What is a Markov Chain?
The concept of “markov chain” is foundational to diffusion models. It’s one of the black magic fuckery things that make the impossible come to life with AI.
In Basic Terms
A markov chain is a mathematical model describing a sequence of events, in which each event’s state is calculated purely based on the previous state. That is to say, what happens next only depends on what is happening right now (not any other previous states). This is a stochastic model — it has some elements of randomness that lead to the next state, not a deterministic/completely reproducible series of events.
In Machine Learning + AI
Markov Chains are highly relevant to diffusion models in machine learning. More specifically, Markov Chains are used to model how information flows/diffuses through a network. There’s a certain probability of information passing from one node to the next, and this can be represented with a markov chain.
Similarly, diffusion models can be used to predict the spread of diseases, rumors, and innovations in a population, among other things, following this same model of markov chains. People use them to model other things as well, like airport lines, animal population reproduction, etc.
Furthermore, about it’s application to machine learning, though:
Markov Chains in Diffusion Models
When training a diffusion model, basically what we do is something like adding noise to an image in steps, using a markov chain:
The noise added at each step to the image of the dog is random, thus the markov stochastic bit.

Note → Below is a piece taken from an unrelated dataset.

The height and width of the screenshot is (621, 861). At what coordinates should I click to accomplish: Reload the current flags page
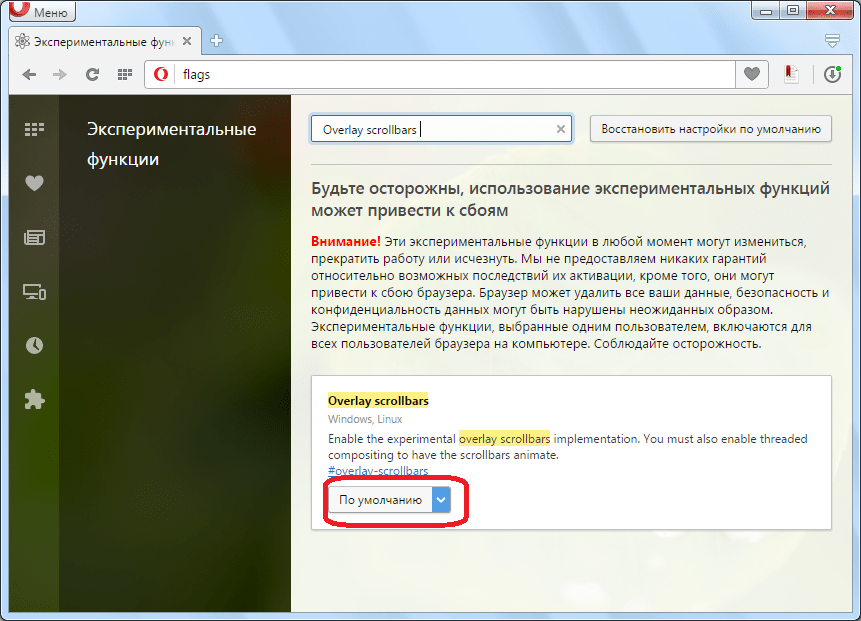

We do this hundreds or thousands of times, adding bits of gaussian noise every step. Eventually we end up at pure noise.
Then, after doing that a bunch of times, and having a neural net learn from the output each step of the way, what we do is ask the neural net to go the other way — from noise, go back to the image of the dog. This is called reverse diffusion.
More specifically, we use a Convolutional Neural Net (CNN) to do the reverse diffusion, step by step. Actually it’s a “U Net”, a type of CNN. Not sure what that means
This is basically how diffusion model works. It learns from the process of adding noise randomly, incrementally, and then applies that to move backwards.